Even more, Christian institutions ought to be cultures that practice resilience. Not only is failure a mark of Christ-shaped leadership and pruning a practice of faithfulness, but Christian practices of forgiveness and reconciliation ought to enable Christian institutions to embody resilience in peculiarly deep and rich ways.
Christian institutions also can and should be coral reefs, renewing themselves with huge goals animated not by self-aggrandizement but by the awe-inspiring character of the God whose gracious love and reign call us to thrive in ways we could not otherwise have imagined.
In Philippians 2, Paul enjoins us to put away “selfish ambition,” but his very use of an adjective suggests that there is a kind of ambition that ought to be cultivated: ambition for the gospel.
Of course, this also calls Christians, and Christian institutions, to pay significantly more attention to how we engage in our practices.
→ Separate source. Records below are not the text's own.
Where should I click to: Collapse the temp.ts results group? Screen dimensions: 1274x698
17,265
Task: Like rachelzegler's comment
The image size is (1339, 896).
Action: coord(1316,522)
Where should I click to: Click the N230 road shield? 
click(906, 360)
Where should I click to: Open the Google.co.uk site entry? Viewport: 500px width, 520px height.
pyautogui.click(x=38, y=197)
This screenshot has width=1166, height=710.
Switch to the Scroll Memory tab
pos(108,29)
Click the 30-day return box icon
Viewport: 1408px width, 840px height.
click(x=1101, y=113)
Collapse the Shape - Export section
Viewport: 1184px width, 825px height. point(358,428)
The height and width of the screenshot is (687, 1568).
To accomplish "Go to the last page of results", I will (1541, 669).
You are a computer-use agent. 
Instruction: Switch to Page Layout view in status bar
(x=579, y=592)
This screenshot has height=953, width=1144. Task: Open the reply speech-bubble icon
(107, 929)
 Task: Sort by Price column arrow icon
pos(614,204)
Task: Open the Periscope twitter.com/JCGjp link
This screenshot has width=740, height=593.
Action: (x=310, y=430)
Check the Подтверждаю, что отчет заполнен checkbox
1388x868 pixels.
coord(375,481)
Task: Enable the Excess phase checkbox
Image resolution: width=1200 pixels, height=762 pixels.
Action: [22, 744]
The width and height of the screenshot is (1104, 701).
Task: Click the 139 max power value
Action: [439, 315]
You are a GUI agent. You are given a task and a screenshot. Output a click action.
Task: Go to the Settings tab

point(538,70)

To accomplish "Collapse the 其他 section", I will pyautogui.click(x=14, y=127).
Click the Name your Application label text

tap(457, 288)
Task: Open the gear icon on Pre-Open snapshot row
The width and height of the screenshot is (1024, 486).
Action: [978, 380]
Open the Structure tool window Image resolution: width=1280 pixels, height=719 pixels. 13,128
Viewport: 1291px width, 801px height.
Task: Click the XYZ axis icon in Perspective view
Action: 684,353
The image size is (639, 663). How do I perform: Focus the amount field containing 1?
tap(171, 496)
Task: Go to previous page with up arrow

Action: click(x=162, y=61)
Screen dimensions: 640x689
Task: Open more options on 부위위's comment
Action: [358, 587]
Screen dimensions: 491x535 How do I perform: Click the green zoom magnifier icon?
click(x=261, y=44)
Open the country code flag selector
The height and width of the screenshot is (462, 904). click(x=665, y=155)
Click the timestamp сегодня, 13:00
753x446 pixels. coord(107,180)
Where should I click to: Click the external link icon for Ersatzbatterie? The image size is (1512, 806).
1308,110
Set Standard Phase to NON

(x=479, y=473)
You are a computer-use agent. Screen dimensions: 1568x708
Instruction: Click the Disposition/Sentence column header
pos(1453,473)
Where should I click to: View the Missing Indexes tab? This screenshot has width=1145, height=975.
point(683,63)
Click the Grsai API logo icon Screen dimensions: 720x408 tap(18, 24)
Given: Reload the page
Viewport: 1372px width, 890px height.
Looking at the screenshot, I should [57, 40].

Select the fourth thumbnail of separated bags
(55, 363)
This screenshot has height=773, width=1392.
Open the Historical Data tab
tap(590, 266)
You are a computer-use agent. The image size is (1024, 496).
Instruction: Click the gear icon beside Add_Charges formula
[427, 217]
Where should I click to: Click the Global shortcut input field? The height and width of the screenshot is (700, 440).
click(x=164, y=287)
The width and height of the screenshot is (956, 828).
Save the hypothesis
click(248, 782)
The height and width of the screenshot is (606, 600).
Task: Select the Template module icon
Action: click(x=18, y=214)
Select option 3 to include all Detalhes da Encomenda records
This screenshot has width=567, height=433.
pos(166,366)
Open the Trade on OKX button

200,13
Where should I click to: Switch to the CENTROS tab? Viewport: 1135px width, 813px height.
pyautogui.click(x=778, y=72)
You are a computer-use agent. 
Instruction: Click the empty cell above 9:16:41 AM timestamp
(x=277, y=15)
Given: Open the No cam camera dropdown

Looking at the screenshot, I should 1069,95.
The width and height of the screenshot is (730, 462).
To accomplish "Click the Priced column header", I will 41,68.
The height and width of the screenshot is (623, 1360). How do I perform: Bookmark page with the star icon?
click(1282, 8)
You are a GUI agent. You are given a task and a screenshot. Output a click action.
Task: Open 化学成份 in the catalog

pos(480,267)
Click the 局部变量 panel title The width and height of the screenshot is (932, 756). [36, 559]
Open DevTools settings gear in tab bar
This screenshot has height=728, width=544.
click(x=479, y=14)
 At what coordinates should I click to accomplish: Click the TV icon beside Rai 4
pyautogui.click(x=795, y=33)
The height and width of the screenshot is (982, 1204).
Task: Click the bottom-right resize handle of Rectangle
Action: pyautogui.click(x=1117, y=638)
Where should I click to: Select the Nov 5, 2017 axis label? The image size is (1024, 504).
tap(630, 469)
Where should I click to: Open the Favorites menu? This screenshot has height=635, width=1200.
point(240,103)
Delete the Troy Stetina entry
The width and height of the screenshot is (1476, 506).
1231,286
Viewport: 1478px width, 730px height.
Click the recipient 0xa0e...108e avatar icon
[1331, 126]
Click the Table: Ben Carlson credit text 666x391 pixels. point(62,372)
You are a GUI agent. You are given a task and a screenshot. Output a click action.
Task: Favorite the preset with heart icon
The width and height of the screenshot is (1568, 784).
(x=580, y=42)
Have we cultivated the habits and skills that shape people, and cultures, to be as disciplined as we need to be to persevere? Are we as committed to recognizing that practices -- forgiveness and hospitality, or developing a scriptural imagination for leadership -- take 10,000 hours to really learn, just as a skill like playing the piano does?
“It’s hard not to get romantic about baseball,” Billy Beane says. The same is true for leadership.
Search committees have daunting tasks in identifying leaders of Christian institutions. Learning to ask the right questions, and to design strategies to learn about whether candidates have the trait of perseverance, can go a long way not only toward finding good candidates but also toward cultivating renewing cultures that will enable faithful institutions to thrive.
Benjamin McNutt contributed to this reflection.